Sewaktu berolahraga sambil mendengarkan debur ombak pagi ini, saya jadi berpikir sendiri, betapa beruntungnya saya. Bisa ngeliat laut setiap hari, bisa menghirup udara bersih bebas polusi, ga perlu kena macet, materi cukup, punya apartemen sendiri yang bisa saya atur sesuka hati, dan masih banyak lagi. Hal terberat yang perlu saya pikirkan hanyalah tugas kuliah. Oke, mungkin bukan “hanya”, karena pada kenyataannya tugas kuliah bukannya tidak membuat stres. Hanya saja, kalau dipikir-pikir, sungguh saya punya begitu banyak hal untuk disyukuri.

Saat itu saya jadi teringat satu bagian dari The Catcher in the Rye, saat Holden menonton adiknya naik komidi putar sambil hujan-hujanan.

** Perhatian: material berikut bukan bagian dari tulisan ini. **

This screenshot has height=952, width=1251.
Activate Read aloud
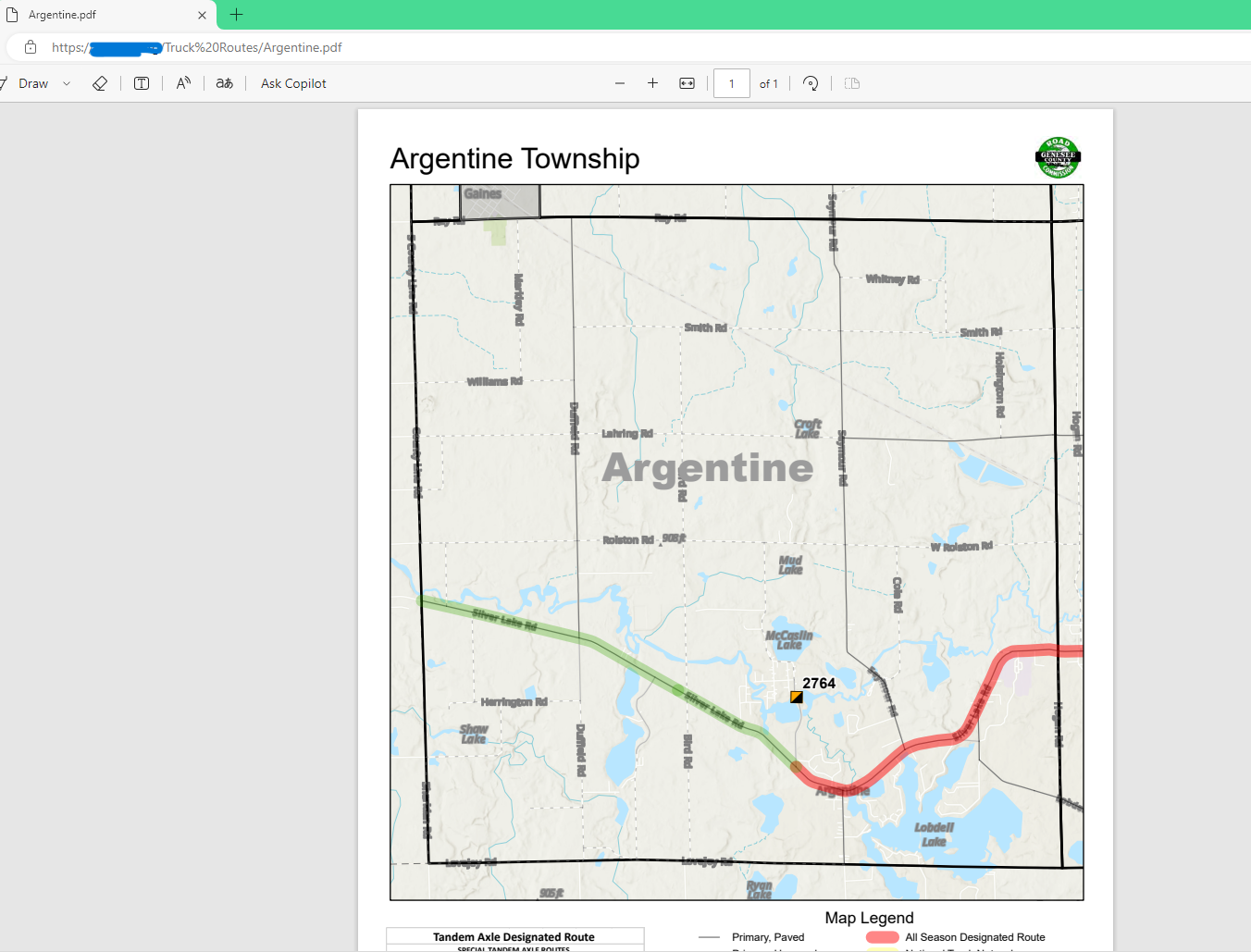(x=182, y=83)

My hunting hat really gave me quite a lot of protection, in a way, but I got soaked anyway. I didn’t care, though. I felt so damn happy all of a sudden, the way old Phoebe kept going around and around. I was damn near bawling. I felt so damn happy, if you want to know the truth. I don’t know why. It was just that she looked so damn nice, the way she kept going around and around, in her blue coat and all. God, I wish you could’ve been there.